::: Material shown
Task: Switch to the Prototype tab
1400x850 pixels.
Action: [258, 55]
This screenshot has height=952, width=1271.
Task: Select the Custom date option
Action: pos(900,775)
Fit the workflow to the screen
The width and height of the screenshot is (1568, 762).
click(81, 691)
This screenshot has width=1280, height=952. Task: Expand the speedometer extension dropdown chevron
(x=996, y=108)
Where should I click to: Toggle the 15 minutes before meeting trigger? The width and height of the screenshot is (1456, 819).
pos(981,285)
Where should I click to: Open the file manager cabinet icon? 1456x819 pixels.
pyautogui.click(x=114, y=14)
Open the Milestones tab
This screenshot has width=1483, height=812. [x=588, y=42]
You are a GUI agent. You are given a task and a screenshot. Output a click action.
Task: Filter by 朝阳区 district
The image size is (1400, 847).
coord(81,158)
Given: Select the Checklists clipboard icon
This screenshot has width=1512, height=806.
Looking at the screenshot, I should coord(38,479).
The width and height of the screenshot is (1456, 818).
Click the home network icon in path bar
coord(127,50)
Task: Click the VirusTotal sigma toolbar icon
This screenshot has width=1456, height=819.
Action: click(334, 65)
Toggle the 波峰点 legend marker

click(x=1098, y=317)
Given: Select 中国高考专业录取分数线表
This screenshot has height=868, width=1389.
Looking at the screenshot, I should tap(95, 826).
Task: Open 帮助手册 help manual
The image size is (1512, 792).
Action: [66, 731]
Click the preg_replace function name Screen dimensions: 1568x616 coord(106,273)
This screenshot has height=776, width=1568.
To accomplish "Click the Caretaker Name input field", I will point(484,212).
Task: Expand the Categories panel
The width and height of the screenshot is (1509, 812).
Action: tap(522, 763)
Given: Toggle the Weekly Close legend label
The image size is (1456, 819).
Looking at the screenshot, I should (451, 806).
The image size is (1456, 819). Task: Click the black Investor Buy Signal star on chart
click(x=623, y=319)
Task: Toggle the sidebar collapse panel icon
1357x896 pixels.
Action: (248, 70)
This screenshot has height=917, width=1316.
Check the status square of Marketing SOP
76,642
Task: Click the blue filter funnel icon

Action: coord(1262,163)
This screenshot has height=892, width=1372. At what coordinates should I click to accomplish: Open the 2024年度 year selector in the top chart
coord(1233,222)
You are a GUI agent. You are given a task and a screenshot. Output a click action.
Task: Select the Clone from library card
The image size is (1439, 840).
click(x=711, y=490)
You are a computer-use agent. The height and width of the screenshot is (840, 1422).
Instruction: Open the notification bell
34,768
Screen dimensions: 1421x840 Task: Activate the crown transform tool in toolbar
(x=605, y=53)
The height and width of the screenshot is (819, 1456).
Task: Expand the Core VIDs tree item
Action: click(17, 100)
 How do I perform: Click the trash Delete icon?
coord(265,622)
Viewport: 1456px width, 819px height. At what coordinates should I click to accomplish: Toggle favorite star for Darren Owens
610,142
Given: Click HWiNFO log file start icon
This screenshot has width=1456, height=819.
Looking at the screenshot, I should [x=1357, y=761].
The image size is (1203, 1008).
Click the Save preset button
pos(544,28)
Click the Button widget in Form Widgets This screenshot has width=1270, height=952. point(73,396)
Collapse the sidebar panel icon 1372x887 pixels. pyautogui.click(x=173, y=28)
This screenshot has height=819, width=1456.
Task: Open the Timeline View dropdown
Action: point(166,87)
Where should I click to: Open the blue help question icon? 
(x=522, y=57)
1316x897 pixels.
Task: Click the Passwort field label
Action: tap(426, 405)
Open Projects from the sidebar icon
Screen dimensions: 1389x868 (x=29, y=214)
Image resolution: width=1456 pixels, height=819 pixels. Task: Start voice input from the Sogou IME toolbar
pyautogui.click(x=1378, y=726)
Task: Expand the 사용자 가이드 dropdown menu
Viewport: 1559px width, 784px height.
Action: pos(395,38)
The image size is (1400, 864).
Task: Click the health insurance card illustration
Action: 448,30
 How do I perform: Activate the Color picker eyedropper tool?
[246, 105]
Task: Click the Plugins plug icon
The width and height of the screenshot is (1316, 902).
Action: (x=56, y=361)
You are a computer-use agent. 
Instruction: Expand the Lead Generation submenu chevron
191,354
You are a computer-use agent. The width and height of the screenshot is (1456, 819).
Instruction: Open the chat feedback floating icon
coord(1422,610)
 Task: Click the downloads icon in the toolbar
::::::
§ What the exercise asks
From the entries above, list each line with "computer" in it.

§ Task result
You are a computer-use agent. The height and width of the screenshot is (840, 1422).
You are a computer-use agent. 
You are a computer-use agent. The width and height of the screenshot is (1456, 819).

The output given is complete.